» WORK TASK: Retype, exactly as they appear below, the lines between the line holding "[Regulation of Cryptocurrency" and the line holding "[MyBPCreditCard is Paying", both ends included.

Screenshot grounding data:
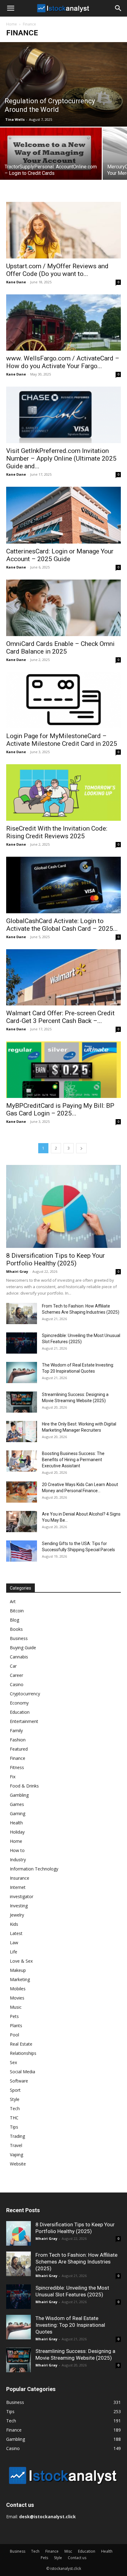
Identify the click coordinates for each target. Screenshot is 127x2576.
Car (13, 1666)
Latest (16, 1933)
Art (13, 1601)
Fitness (17, 1767)
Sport (15, 2090)
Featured (19, 1749)
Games (17, 1804)
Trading (17, 2136)
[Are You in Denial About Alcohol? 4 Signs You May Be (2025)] (21, 1521)
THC (14, 2118)
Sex (13, 2062)
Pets (14, 2016)
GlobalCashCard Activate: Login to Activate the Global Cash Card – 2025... (62, 924)
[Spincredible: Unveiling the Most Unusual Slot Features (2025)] (21, 1343)
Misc (68, 2551)
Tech (15, 2108)
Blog (14, 1620)
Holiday (17, 1832)
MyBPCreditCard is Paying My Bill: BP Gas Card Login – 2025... (60, 1109)
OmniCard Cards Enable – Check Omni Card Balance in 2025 (60, 647)
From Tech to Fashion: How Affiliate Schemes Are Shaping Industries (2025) (76, 2261)
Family (16, 1730)
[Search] (118, 8)
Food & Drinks (24, 1786)
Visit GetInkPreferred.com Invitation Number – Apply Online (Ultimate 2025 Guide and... (61, 458)
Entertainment (24, 1721)
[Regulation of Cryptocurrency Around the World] (63, 84)
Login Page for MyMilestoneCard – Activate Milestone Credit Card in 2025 (61, 739)
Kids (14, 1924)
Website (18, 2164)
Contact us (77, 2557)
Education (20, 1712)
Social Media (22, 2072)
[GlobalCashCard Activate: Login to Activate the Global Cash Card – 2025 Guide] (63, 885)
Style (14, 2099)
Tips (14, 2127)
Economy (19, 1703)
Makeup (18, 1970)
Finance (17, 1758)
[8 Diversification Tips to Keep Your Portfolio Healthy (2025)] (63, 1206)
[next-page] (81, 1148)
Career (16, 1675)
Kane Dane (16, 282)
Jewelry (17, 1915)
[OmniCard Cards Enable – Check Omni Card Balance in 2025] (63, 608)
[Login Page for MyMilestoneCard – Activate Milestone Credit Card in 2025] (63, 700)
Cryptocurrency (25, 1694)
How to (17, 1850)
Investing (19, 1906)
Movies (17, 1998)
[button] (10, 8)
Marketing (20, 1979)
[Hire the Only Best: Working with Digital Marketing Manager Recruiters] (21, 1431)
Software (19, 2081)
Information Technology (34, 1869)
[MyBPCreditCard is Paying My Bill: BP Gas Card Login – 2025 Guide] (63, 1069)
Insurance (19, 1878)
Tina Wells (15, 119)
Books (16, 1629)
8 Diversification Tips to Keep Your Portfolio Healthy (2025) (55, 1259)
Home (11, 24)
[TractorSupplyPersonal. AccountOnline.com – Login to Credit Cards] (51, 154)
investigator (21, 1896)
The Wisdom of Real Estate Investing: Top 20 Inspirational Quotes (70, 2325)
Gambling (19, 1795)
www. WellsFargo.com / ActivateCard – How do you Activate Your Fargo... (62, 362)
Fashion (18, 1740)
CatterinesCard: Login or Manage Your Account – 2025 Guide (59, 555)
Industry (18, 1859)
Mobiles (18, 1989)
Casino (16, 1684)
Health (16, 1823)
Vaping (16, 2154)
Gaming (17, 1813)
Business (19, 1638)
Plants (16, 2025)
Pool (14, 2035)
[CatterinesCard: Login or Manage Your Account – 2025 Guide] (63, 515)
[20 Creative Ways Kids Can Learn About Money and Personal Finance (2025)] (21, 1492)
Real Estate (21, 2044)
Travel (16, 2145)
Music (16, 2007)
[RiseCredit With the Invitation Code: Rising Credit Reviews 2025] (63, 792)
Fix (12, 1777)
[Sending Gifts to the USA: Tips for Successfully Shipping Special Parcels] (21, 1551)
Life (13, 1952)
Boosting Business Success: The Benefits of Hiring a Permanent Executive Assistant (73, 1459)
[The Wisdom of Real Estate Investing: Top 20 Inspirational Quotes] (21, 1372)
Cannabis (19, 1657)
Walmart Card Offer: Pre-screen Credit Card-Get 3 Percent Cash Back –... (60, 1017)
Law (14, 1942)
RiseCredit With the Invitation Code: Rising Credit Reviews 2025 (56, 832)
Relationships (23, 2053)
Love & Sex (21, 1961)
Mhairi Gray (17, 1271)
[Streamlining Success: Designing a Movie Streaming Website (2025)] (21, 1402)
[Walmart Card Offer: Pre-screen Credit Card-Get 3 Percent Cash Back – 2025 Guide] (63, 977)
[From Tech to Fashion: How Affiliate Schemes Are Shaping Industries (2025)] (21, 1313)
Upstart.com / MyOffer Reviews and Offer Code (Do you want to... (57, 269)
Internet (18, 1887)
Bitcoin (17, 1611)
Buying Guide (23, 1647)
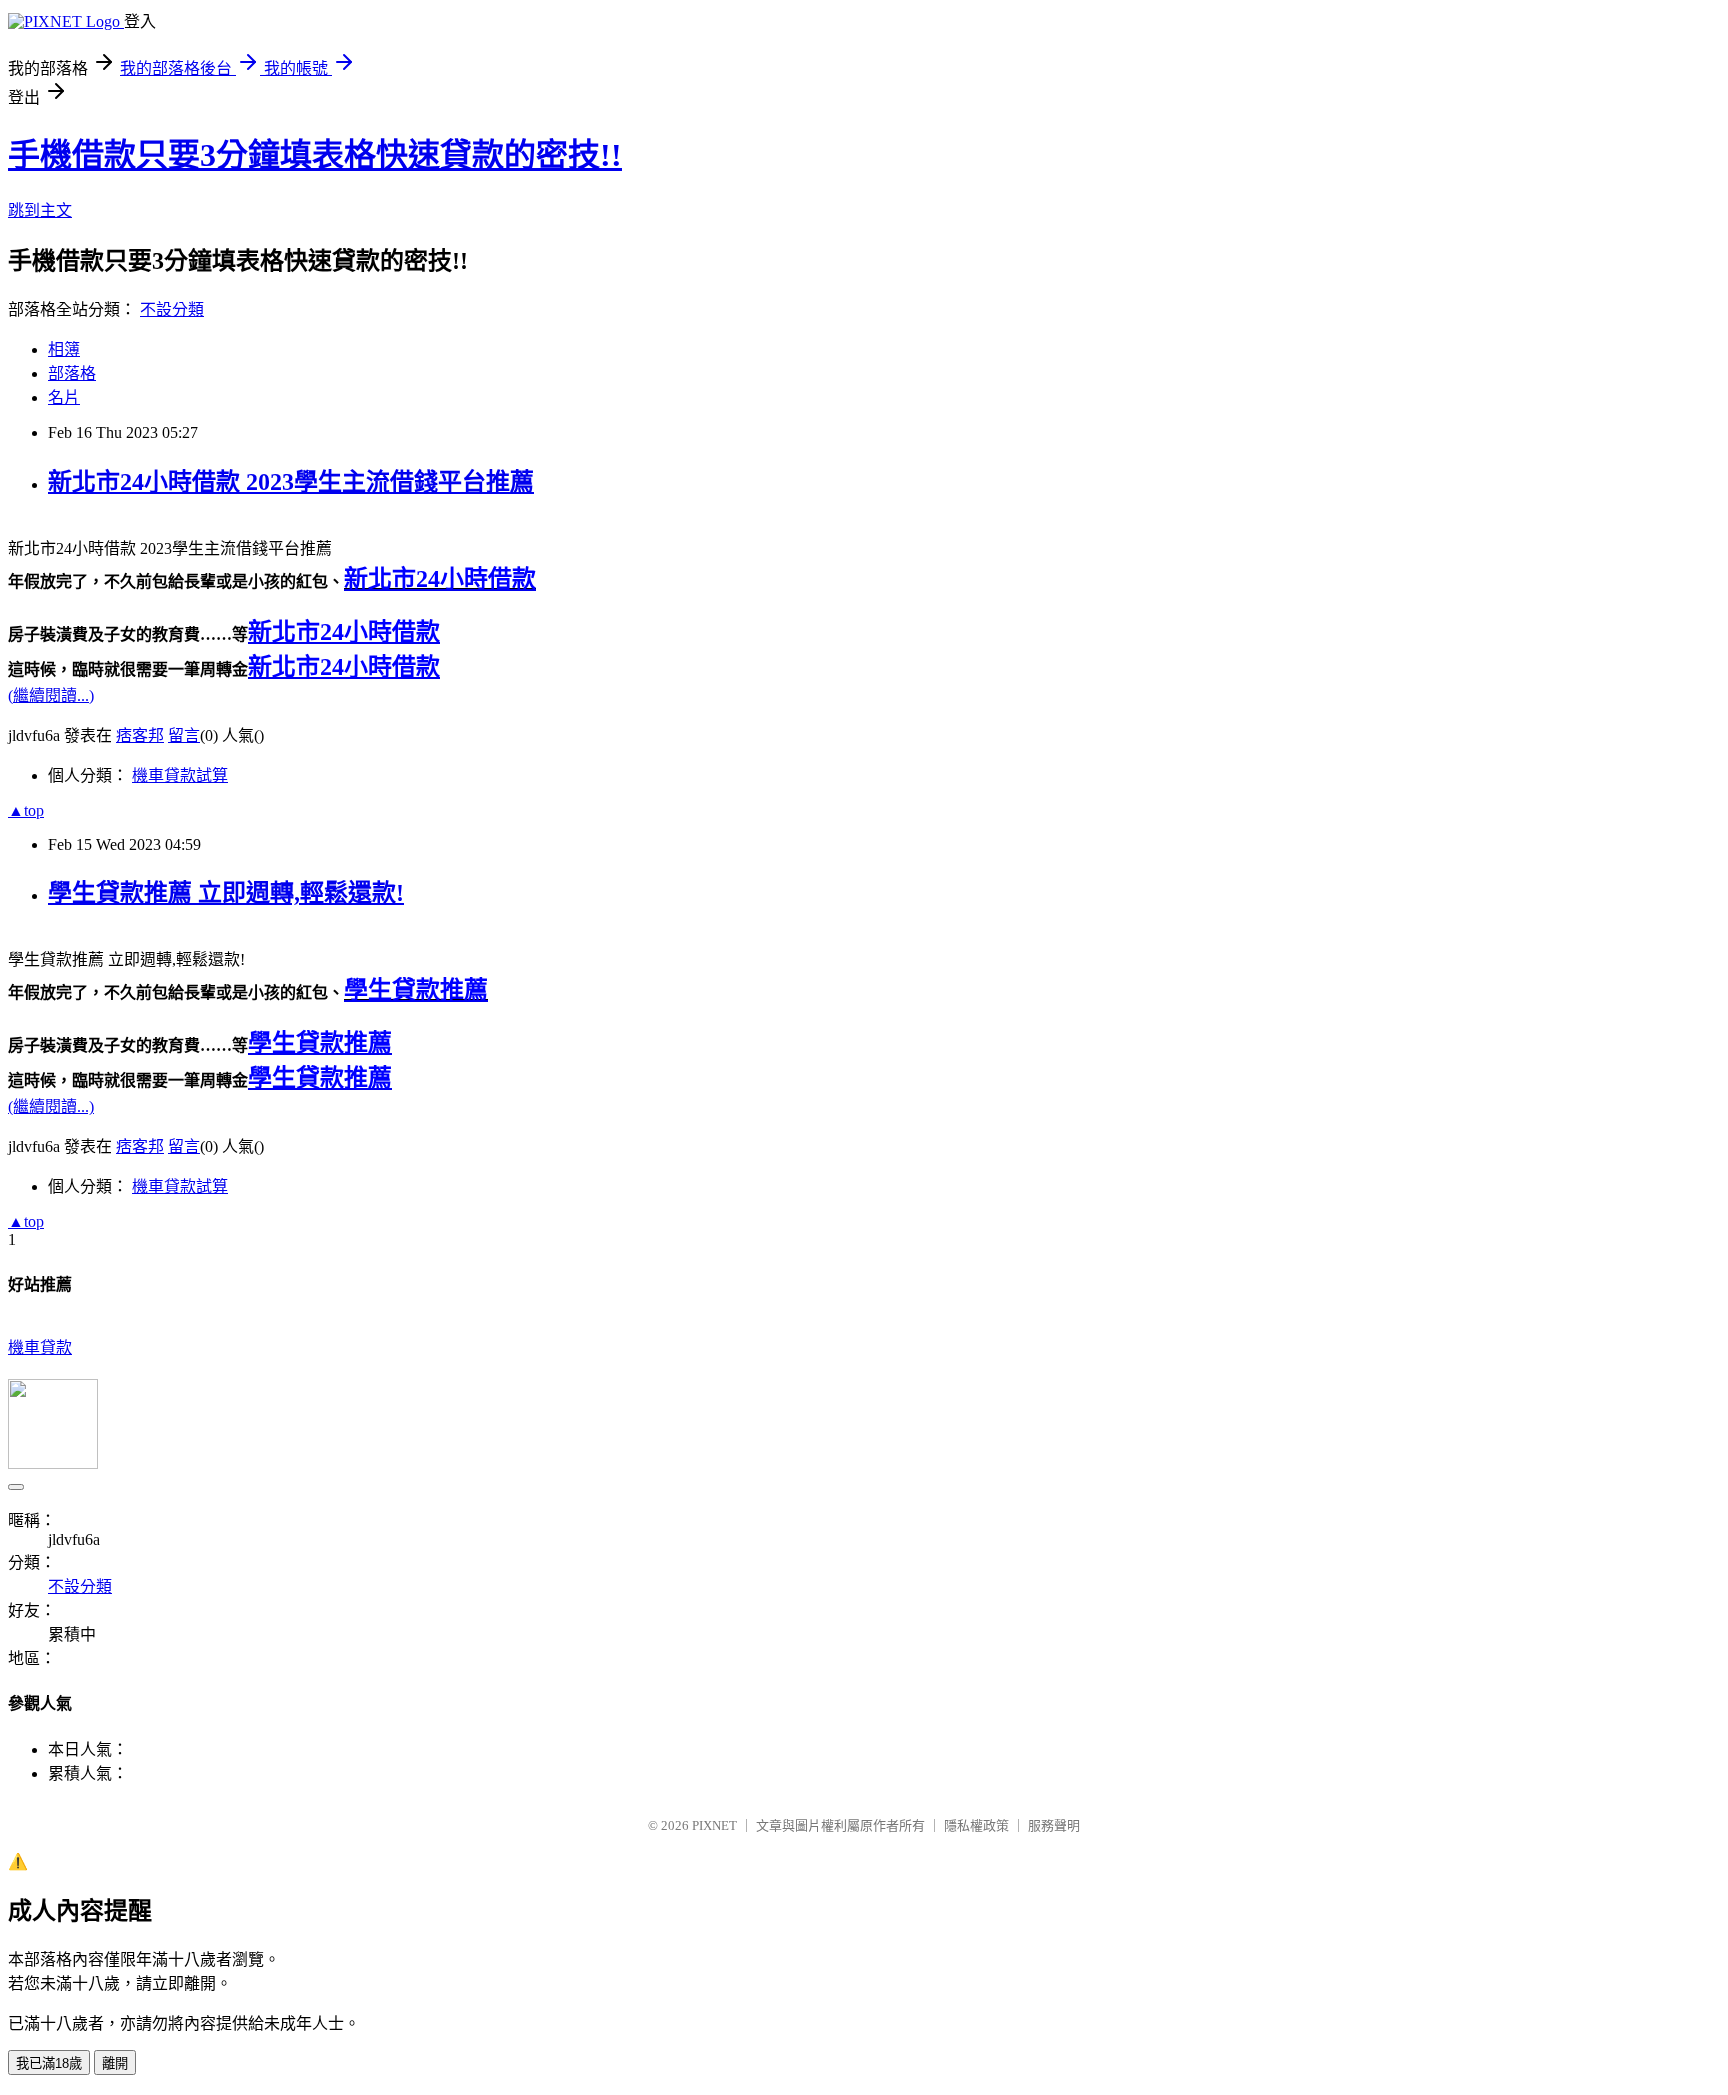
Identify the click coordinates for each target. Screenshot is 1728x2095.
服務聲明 (1054, 1825)
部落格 (72, 373)
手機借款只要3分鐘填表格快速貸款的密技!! (315, 155)
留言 (184, 735)
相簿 (64, 349)
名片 (64, 397)
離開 (115, 2063)
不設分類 (172, 309)
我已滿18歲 (49, 2063)
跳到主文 (40, 210)
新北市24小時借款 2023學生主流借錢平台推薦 (291, 482)
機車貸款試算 (180, 775)
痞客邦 (140, 735)
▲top (26, 810)
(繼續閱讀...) (51, 695)
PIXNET (714, 1825)
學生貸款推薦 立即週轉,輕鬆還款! (226, 893)
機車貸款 (40, 1347)
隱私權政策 (976, 1825)
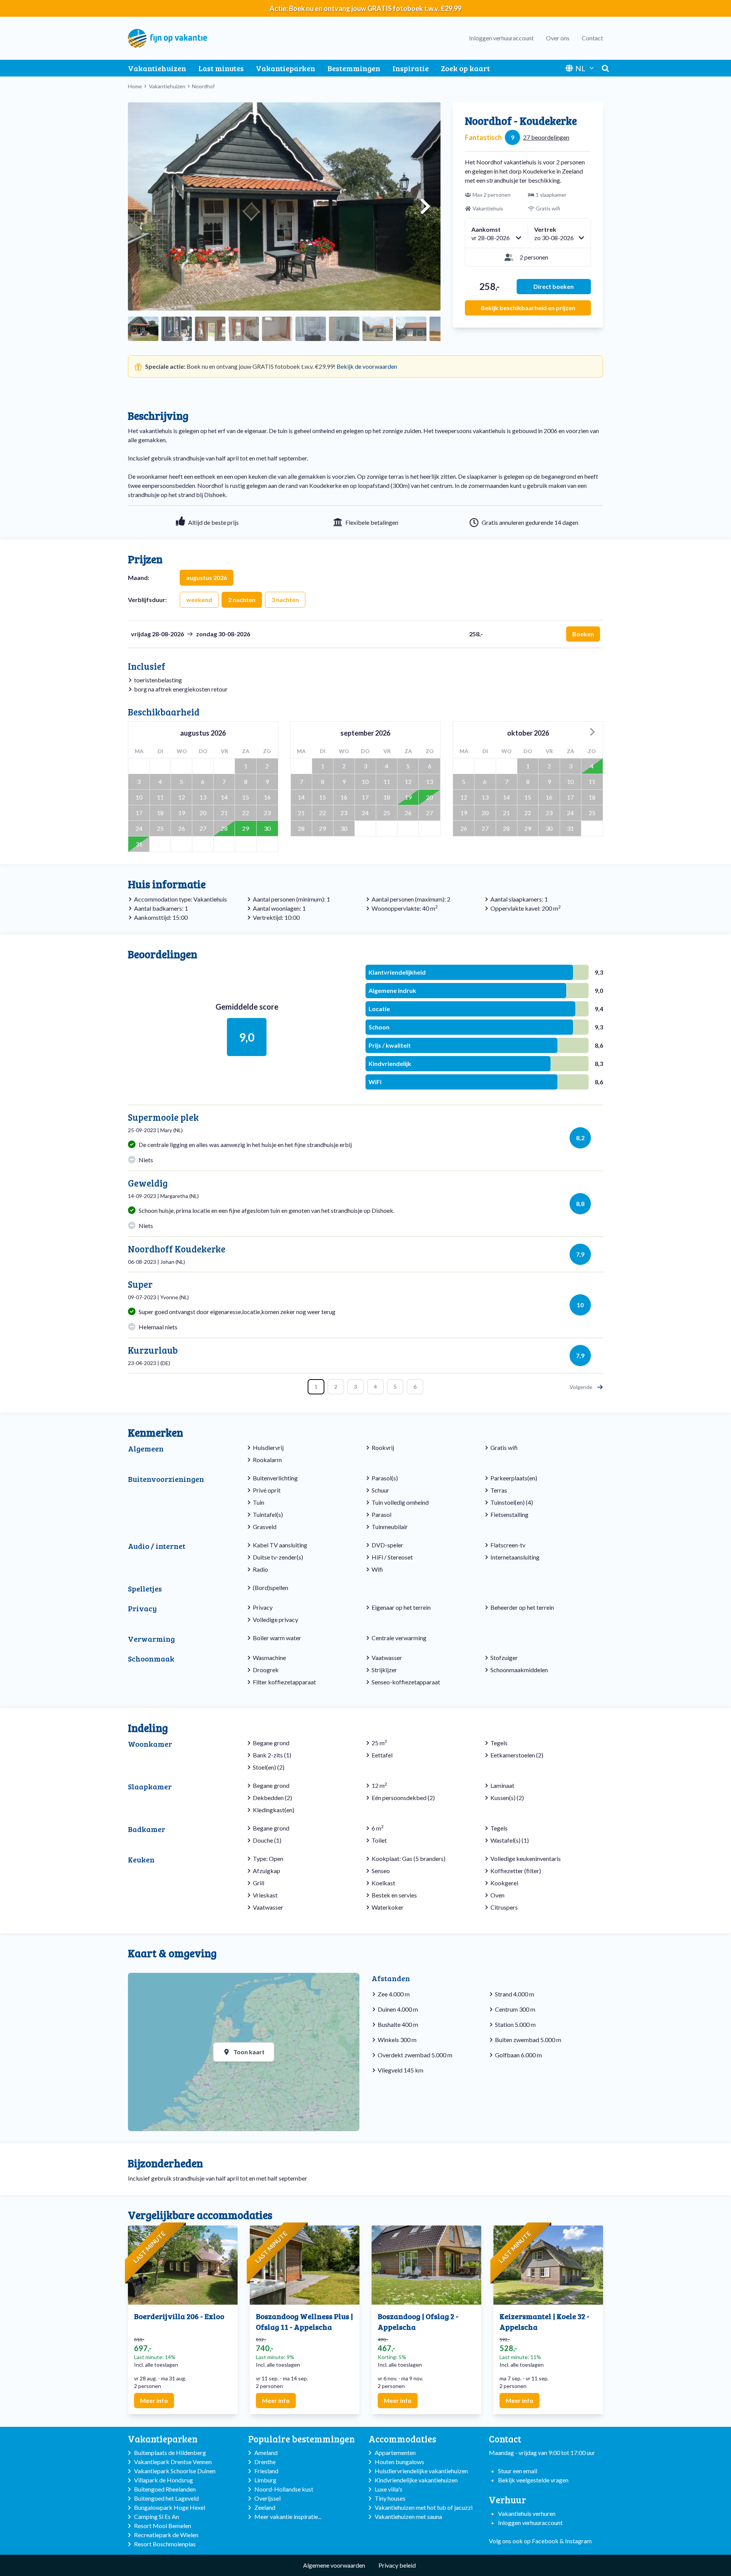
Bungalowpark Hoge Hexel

» TASK ANSWER:
[Regulation of Cryptocurrency Around the World] (63, 84)
Login Page for MyMilestoneCard – Activate Milestone Credit Card in 2025 (61, 739)
Kids (14, 1924)
Website (18, 2164)
Contact us (77, 2557)
Education (20, 1712)
Social Media (22, 2072)
[GlobalCashCard Activate: Login to Activate the Global Cash Card – 2025 Guide] (63, 885)
Style (14, 2099)
Tips (14, 2127)
Economy (19, 1703)
Makeup (18, 1970)
Finance (17, 1758)
[8 Diversification Tips to Keep Your Portfolio Healthy (2025)] (63, 1206)
[next-page] (81, 1148)
Career (16, 1675)
Kane Dane (16, 282)
Jewelry (17, 1915)
[OmniCard Cards Enable – Check Omni Card Balance in 2025] (63, 608)
[Login Page for MyMilestoneCard – Activate Milestone Credit Card in 2025] (63, 700)
Cryptocurrency (25, 1694)
How to (17, 1850)
Investing (19, 1906)
Movies (17, 1998)
[button] (10, 8)
Marketing (20, 1979)
[Hire the Only Best: Working with Digital Marketing Manager Recruiters] (21, 1431)
Software (19, 2081)
Information Technology (34, 1869)
[MyBPCreditCard is Paying My Bill: BP Gas Card Login – 2025 Guide] (63, 1069)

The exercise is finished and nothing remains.